TEXT UNDER STUDY »

--------------------

Re: O M G
I used a lot of DrayTek routers early in my I.T. career, and they were unbeatable on price, features and support. But they're also quite ... eccentric. After having exposure to mainstream enterprise products (Palo Alto, Fortinet, Juniper, Cisco, etc.), I felt pretty "cramped" going back to working on DrayTeks.
In recent years, Netgate has replaced DrayTek as my weapon of choice in the SME or SOHO space - particularly the pfSense-based routers. They tend not to come with built-in modems or Wi-Fi, but on other features (firewall, NAT, logging & monitoring, DNS resolver, etc.), they blow equivalent DrayTeks out of the water. You can add packages as you require (e.g. Snort, Wireguard, haproxy, Squid, etc.). And the devices normally receive updates for a long time. I have an SG-1100 at home, which was released in 2019, and there's no sign yet of Netgate announcing an EOL. Still regularly updated. (For SME I use larger appliances - 2100 and 4200.)
Yes, you can run pfSense on lots of other hardware, but for an SME, it makes sense to go with a supported device. The main drawback is that their "Multi-Instance Management" implementation is still very early stage. If you're managing a fleet of routers, maybe try Sophos XG. Not as strong a value proposition as Netgate, but more mainstream, while being (IMHO) more accessible than any of the Gartner leaders.

--------------------

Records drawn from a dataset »
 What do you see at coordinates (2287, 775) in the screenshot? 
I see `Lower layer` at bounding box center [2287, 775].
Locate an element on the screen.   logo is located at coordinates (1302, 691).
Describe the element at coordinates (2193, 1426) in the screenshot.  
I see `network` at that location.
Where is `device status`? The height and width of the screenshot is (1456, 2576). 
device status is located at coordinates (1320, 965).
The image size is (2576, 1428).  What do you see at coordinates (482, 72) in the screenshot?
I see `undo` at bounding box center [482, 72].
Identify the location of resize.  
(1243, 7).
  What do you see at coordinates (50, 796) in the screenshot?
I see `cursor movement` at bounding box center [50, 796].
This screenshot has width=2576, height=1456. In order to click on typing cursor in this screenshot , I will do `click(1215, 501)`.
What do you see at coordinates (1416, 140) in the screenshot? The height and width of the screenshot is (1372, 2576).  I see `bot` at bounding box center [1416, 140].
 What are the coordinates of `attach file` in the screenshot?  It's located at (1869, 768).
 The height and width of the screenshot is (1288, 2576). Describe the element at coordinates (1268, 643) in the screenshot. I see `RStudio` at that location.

--------------------

INSTRUCTIONS TO FOLLOW » Reproduce the passage of the router post starting at "Yes, you can" and ending at "the Gartner leaders.".

PROBLEM SOLUTION »
Yes, you can run pfSense on lots of other hardware, but for an SME, it makes sense to go with a supported device. The main drawback is that their "Multi-Instance Management" implementation is still very early stage. If you're managing a fleet of routers, maybe try Sophos XG. Not as strong a value proposition as Netgate, but more mainstream, while being (IMHO) more accessible than any of the Gartner leaders.